EXERCISE REQUIREMENTS: Sort through the data and copy the lines holding the word "header".

DATA SECTION:
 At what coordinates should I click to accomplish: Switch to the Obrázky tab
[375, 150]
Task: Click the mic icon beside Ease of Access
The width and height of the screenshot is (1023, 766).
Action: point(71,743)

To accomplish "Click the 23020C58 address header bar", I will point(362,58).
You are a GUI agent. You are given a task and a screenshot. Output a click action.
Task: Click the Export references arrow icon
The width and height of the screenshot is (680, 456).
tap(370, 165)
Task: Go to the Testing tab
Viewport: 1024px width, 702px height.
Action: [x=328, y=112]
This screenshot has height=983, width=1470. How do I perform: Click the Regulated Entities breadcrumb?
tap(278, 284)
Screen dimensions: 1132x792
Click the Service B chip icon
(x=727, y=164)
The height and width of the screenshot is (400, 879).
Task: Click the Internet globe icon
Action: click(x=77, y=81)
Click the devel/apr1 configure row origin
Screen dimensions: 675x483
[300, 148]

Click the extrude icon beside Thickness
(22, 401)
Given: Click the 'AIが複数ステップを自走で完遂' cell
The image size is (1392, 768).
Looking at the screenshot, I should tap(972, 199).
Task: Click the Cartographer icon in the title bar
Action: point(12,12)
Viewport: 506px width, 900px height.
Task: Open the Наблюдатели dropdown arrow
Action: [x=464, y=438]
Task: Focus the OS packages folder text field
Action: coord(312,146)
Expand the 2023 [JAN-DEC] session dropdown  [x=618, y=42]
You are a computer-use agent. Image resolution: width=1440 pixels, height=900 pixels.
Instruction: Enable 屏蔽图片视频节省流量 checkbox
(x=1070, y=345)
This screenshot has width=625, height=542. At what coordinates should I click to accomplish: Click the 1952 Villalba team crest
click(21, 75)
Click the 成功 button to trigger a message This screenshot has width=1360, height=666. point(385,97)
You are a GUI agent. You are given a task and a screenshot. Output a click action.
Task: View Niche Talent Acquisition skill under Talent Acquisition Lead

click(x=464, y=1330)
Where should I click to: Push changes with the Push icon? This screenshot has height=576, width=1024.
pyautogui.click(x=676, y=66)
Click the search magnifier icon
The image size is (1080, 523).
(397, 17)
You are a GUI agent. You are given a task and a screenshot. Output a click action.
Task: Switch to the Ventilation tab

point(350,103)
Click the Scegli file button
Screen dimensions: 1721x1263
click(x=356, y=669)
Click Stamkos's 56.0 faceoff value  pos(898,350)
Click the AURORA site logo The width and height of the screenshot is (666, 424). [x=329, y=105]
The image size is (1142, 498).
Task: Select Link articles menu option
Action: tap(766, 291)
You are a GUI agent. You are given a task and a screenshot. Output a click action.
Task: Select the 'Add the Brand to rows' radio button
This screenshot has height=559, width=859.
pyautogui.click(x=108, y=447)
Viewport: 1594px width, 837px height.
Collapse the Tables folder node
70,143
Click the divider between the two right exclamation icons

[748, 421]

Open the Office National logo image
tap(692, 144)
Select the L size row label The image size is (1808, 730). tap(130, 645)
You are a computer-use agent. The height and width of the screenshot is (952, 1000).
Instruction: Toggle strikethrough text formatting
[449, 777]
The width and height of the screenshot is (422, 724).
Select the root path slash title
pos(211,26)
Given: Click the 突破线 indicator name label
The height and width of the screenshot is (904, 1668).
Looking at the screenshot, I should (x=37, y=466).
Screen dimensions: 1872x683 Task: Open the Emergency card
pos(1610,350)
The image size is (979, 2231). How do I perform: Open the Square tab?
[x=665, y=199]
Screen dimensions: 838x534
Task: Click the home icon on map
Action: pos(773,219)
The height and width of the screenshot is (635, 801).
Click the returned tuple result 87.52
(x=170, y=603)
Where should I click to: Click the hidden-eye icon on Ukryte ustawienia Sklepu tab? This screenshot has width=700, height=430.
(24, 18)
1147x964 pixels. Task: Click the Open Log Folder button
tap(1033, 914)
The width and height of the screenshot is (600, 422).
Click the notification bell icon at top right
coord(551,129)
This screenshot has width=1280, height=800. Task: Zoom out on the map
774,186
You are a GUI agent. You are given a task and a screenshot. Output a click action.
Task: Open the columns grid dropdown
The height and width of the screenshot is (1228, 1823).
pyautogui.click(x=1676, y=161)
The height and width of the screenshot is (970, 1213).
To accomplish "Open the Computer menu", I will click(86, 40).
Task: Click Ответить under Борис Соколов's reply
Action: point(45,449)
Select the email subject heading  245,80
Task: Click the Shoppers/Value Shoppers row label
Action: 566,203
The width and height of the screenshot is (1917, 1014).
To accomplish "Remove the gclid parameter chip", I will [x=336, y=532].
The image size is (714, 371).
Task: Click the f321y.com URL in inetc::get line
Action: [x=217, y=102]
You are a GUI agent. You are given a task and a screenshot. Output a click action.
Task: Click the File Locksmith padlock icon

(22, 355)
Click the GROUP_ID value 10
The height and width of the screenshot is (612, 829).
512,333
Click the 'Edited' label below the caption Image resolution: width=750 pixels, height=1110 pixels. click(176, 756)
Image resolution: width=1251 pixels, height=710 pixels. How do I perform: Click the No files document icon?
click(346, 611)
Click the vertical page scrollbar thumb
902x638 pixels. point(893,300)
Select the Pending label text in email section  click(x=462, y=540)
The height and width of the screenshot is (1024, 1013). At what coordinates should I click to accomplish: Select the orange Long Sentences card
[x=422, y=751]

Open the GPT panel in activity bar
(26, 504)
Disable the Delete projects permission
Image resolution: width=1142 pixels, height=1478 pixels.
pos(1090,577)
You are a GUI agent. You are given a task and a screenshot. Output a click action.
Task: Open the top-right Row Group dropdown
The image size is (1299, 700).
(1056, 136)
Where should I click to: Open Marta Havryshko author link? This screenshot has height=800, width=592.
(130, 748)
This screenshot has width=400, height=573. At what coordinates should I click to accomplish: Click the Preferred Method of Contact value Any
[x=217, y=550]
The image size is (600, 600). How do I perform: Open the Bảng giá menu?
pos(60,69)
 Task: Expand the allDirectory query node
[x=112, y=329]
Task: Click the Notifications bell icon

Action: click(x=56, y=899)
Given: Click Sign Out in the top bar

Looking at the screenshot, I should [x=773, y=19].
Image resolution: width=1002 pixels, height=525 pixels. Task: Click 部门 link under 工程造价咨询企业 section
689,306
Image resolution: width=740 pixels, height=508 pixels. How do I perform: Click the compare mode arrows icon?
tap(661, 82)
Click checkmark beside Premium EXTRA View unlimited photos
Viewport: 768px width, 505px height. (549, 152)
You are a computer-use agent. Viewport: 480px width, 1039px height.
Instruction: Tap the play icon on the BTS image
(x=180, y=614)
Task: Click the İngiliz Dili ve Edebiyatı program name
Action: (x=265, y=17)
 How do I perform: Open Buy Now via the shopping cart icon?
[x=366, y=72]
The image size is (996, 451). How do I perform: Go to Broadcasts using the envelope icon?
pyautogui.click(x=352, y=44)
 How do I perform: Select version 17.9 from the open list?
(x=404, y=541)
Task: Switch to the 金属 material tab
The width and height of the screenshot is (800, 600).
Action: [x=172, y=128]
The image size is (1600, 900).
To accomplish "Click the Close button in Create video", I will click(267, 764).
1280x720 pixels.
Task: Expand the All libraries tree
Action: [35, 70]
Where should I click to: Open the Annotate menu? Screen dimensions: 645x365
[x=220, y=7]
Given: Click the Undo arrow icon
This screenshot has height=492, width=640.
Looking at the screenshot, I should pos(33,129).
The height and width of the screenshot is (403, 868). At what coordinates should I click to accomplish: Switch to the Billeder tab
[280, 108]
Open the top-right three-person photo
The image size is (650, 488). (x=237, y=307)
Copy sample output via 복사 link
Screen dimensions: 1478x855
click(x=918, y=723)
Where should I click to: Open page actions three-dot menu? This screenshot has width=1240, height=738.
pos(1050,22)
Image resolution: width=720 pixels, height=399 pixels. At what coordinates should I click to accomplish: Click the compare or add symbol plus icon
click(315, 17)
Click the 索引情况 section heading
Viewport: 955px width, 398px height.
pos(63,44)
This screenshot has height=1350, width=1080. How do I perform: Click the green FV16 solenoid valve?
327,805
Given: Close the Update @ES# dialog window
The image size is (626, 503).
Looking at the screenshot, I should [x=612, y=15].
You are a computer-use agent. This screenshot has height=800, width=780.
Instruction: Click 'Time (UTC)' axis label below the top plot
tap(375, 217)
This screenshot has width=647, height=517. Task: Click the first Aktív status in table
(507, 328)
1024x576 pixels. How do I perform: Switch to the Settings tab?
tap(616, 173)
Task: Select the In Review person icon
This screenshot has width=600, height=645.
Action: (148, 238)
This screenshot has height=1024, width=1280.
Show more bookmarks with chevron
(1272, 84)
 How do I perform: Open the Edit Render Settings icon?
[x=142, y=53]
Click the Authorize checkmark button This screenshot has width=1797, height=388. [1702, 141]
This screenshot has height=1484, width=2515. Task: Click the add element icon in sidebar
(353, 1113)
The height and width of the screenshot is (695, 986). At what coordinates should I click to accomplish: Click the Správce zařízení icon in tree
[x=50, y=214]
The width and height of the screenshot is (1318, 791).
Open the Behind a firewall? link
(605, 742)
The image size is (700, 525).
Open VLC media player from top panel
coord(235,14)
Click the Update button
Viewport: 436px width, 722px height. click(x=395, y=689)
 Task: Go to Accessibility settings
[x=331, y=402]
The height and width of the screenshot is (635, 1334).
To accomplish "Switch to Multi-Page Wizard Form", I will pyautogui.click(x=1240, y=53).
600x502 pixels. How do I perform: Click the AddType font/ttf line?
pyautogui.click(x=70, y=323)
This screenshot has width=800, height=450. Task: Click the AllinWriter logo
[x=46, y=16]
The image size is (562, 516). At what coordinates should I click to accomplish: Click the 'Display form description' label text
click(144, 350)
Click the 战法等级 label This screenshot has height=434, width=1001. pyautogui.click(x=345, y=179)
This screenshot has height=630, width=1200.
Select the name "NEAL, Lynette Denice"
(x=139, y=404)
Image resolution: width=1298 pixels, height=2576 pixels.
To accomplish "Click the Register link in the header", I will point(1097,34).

RESULT OF THE EXERCISE:
To accomplish "Click the 23020C58 address header bar", I will point(362,58).
To accomplish "Click the Register link in the header", I will point(1097,34).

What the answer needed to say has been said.